** Problem **
Write out nothing except the lines of the entries below, from the first through the one containing "Click the branching arrows redirect icon", exactly and without pictures.

Record extracts section start

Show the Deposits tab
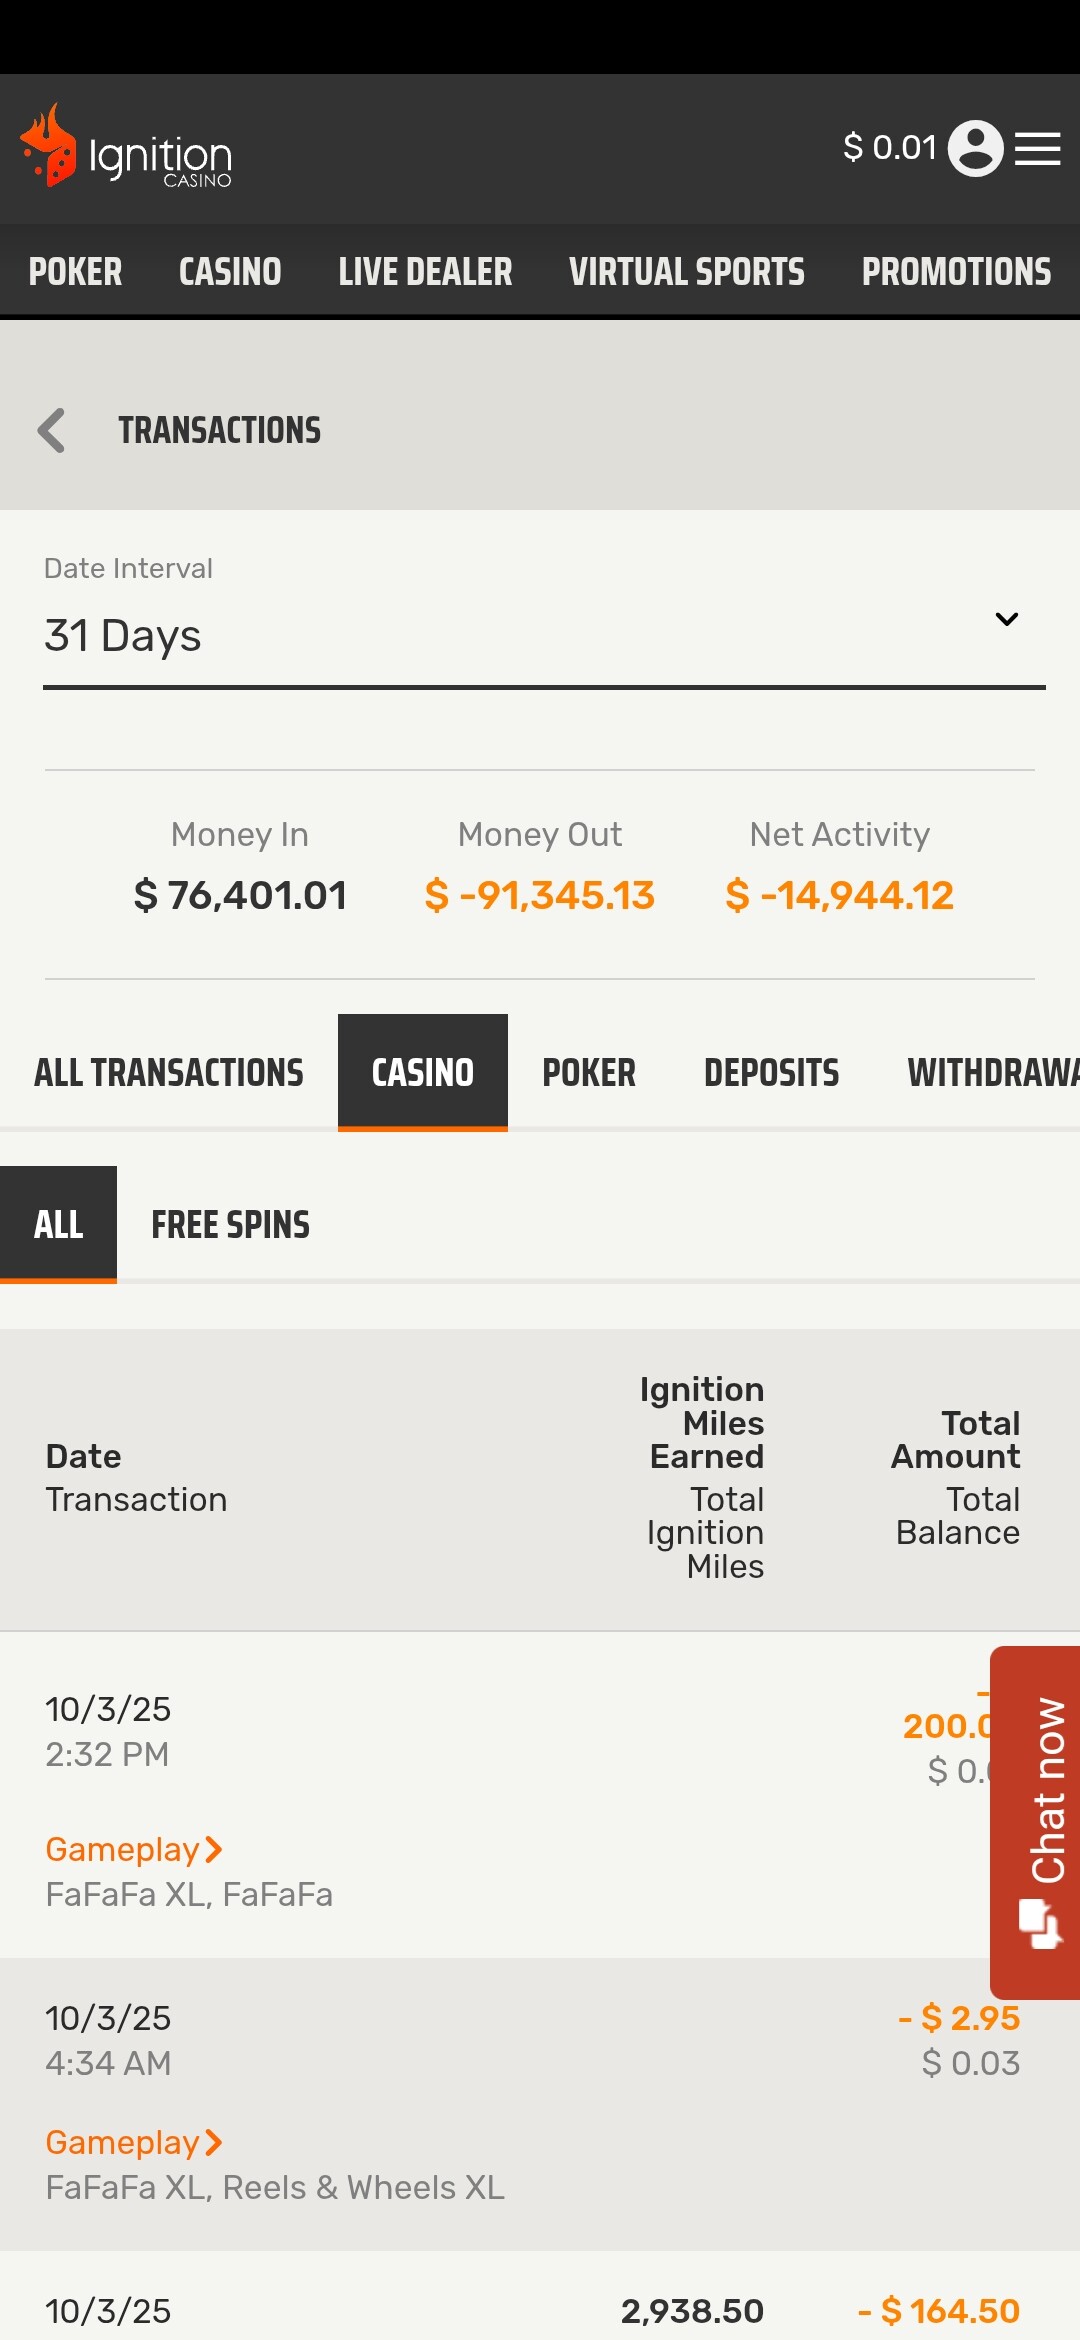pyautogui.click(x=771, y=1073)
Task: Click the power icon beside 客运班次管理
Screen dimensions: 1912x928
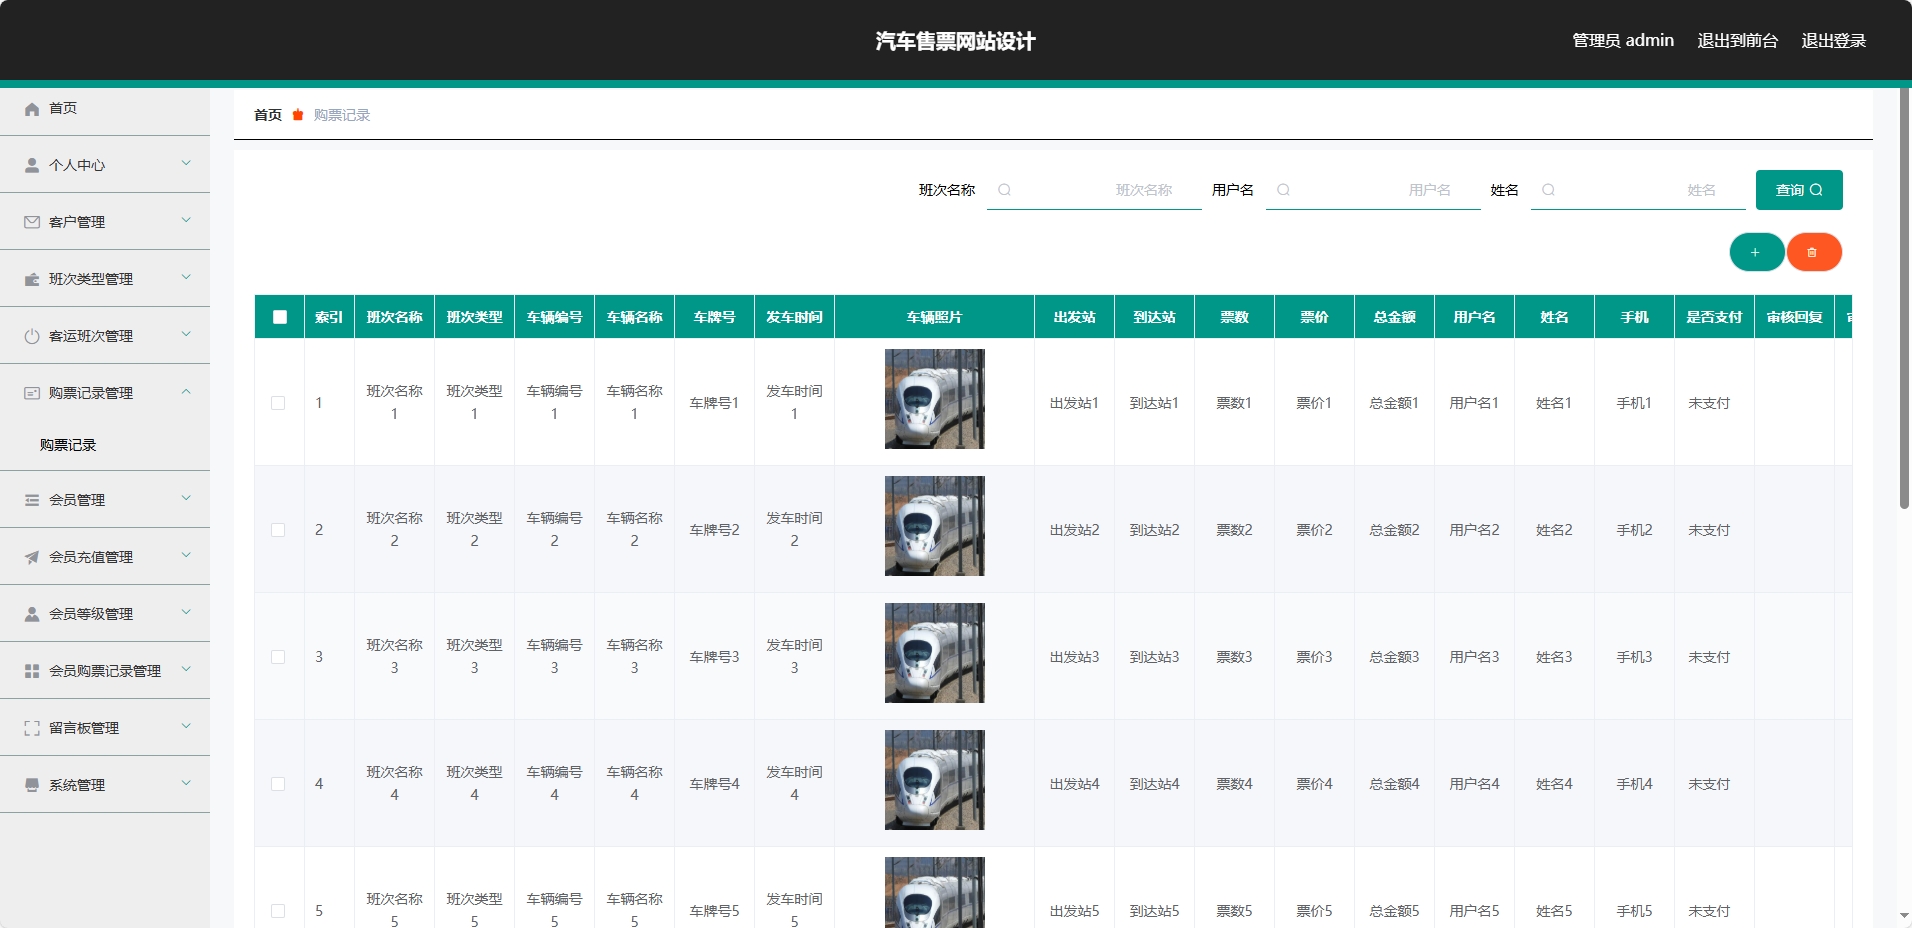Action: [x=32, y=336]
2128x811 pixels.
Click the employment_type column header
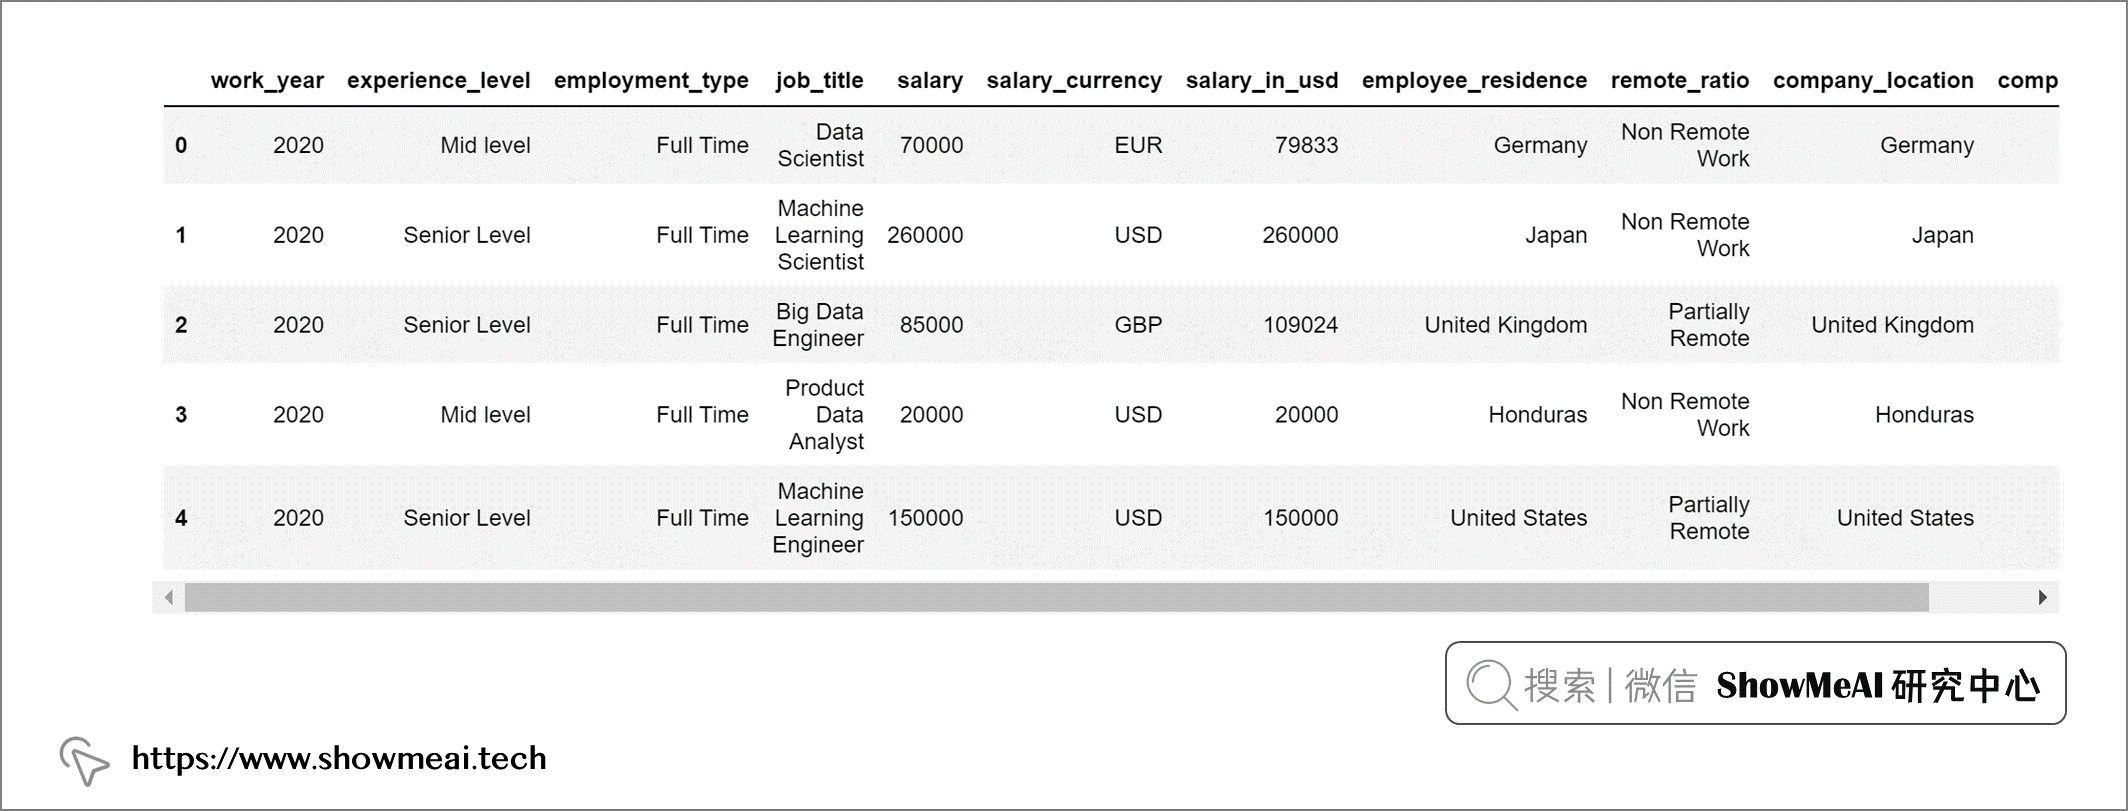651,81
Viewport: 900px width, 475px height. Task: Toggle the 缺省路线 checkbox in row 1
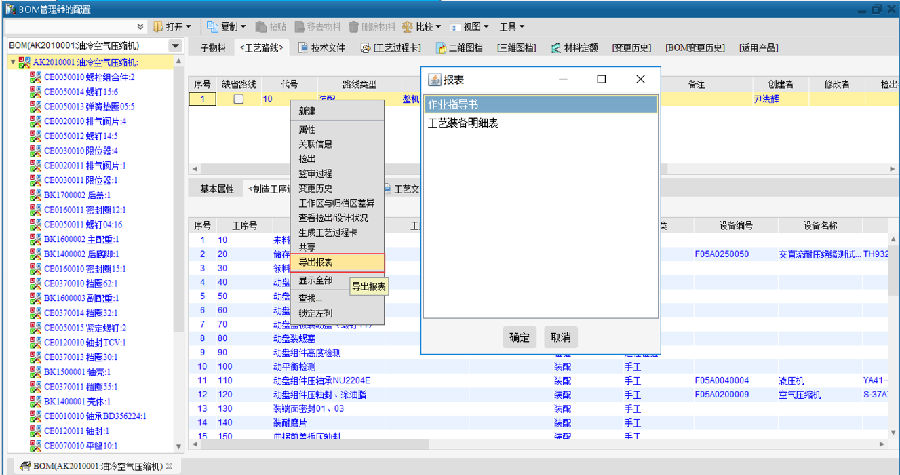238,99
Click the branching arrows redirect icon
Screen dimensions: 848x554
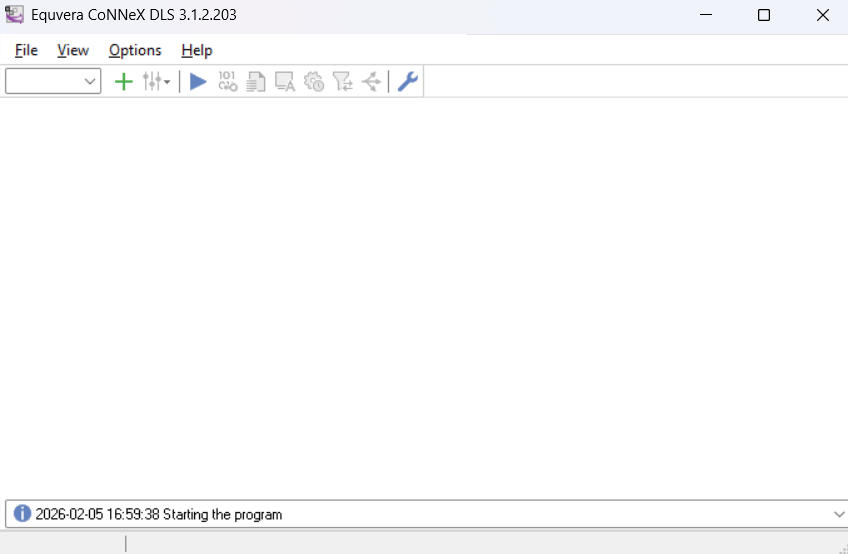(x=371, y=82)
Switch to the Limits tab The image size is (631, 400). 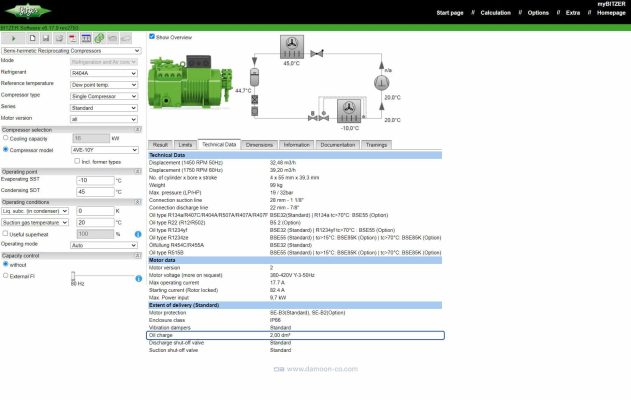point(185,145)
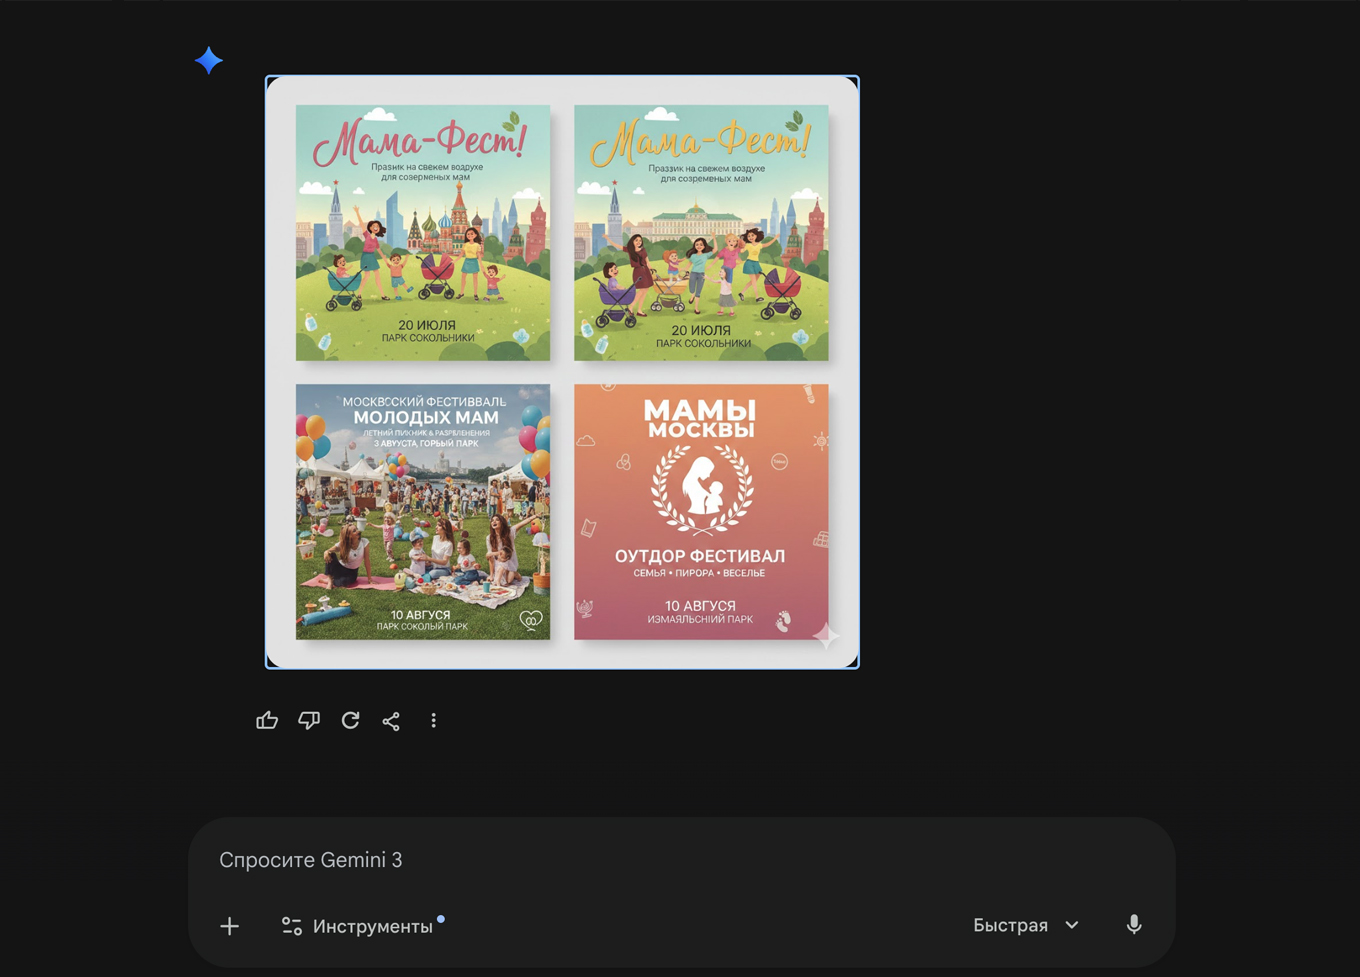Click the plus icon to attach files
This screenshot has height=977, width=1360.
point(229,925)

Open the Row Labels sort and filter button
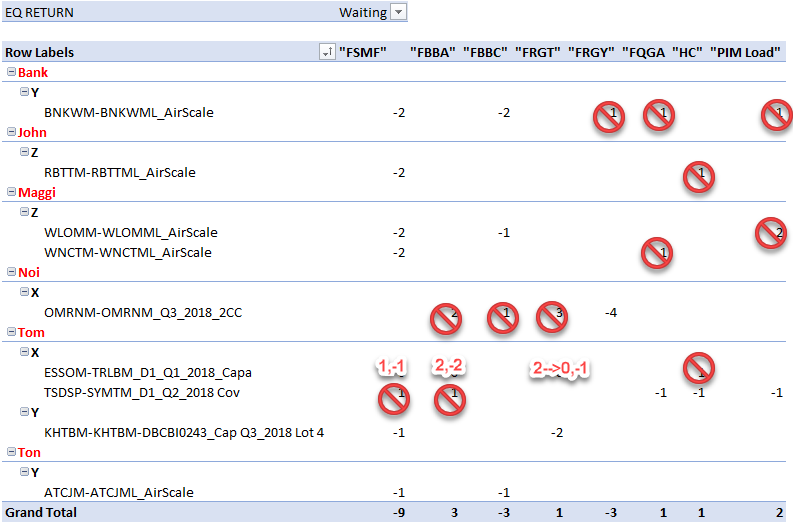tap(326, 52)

Record extracts section end

** Reply to the exercise **
Show the Deposits tab
pyautogui.click(x=771, y=1073)
Task: Click the power icon beside 客运班次管理
Screen dimensions: 1912x928
Action: [x=32, y=336]
2128x811 pixels.
Click the employment_type column header
651,81
Viewport: 900px width, 475px height. Task: Toggle the 缺省路线 checkbox in row 1
238,99
Click the branching arrows redirect icon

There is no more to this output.